BlogD: A chromLogD blog

ChromLogD: Adding another string to our bow in analytical services

Having found ourselves with some spare analytical capacity, following our purchase of another UHPLC instrument last year, we decided to explore the option of measuring chromLogD.

Why measure LogD?

Classically, LogD is a measurement of lipophilicity, represented as a partition coefficient of an analyte between octanol and water. This information can be used by medicinal chemists to assess the drug-like nature of candidate compounds. Too lipophilic, and a drug may lack selectivity and risk adverse side-effects. If a drug lacks lipophilicity, it is unlikely to be absorbed into the body and therefore reach it’s target. Christopher Lipinski discussed LogD in his well-known ‘Rule of 5’. This, amongst other parameters, states a drug-like molecule is likely to have a LogD <5.

Why measure chromLogD?

Octanol-water ‘shake-flask’ LogD measurements are seen as the ‘Gold Standard’ for lipophilicity. However, there are some draw-backs – not least the fact the process is relatively time consuming. Other disadvantages include a perceived lack of accuracy for analytes on the extreme ends of the scale. This is due to the need to analyse both the octanol and water phases separately by HPLC, and analyte concentration in the unfavoured phase may be difficult to quantify. Another disadvantage is that the presence of the OH group in octanol. This, via H-bonding interactions, may overstate lipophilicity of some polar analytes by increasing their concentration in the lipophilic phase.

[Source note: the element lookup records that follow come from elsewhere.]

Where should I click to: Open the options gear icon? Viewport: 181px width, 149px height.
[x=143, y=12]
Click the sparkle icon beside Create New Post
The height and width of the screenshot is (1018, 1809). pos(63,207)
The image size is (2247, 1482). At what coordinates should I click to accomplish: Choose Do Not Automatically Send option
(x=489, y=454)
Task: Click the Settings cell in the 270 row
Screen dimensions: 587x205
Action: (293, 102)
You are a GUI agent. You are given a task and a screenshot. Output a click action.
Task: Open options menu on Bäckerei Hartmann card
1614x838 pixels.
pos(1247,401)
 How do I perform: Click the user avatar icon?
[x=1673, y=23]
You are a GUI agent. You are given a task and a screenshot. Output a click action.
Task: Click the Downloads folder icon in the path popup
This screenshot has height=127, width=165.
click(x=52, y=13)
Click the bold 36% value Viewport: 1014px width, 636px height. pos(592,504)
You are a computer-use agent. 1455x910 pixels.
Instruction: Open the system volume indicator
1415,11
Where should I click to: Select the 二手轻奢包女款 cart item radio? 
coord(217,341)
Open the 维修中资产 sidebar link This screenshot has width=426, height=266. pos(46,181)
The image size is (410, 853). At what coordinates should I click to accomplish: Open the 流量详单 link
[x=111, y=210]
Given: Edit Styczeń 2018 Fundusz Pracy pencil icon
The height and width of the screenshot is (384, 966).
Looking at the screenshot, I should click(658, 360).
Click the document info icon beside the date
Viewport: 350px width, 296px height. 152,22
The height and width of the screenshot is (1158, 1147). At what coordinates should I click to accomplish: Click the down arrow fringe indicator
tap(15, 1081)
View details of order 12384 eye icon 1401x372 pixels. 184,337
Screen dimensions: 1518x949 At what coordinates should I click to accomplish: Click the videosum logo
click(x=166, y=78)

Reverse-phase chromatography can offer an alternative but comparable biphasic system that can deliver results at a much higher throughput.

With a mechanism of retention dictated by lipophilicity, retention time on Reverse-phase HPLC can very quickly offer a value that can be related to LogD. This offers a route to measuring LogD much more efficiently, whilst removing the other disadvantages of the shake-flask method as retention time rather than concentration/peak area is the data recorded, and a polar OH group is no longer present in the lipophilic phase.

Using CHI in chromLogD measurement

A method for measuring chromLogD can be quickly established by analysing a set of samples with known shake-flask LogD values and plotting retention time against LogD. Retention time of an analyte can then be applied to a line-of-best-fit to extrapolate chromLogD. However, deriving data from shake-flask values carries over the potential inaccuracies discussed earlier.

With this in mind, we opted to derive chromLogD using Chromatographic Hydrophobicity Index (CHI) values. CHI, like shake-flask LogD, is an experimental measurement of lipophilicity. It is defined as the %MeCN required in a isocratic reverse-phase system to provide an analyte with a retention time that is double that of the system dead-volume (where retention factor, k, = 1). Once again, a set of samples with known CHI values can then be analysed on a fast gradient method and retention time can be plotted against CHI. Via a simple calculation, CHI can be converted to LogD to give comparable data.

In this way, CHI and CHILogD can be reported as an alternative measurement of lipophilicity. All whilst offering comparison to existing LogD data sets and without some of the drawbacks of relying on ‘shake-flask’ data for calibration.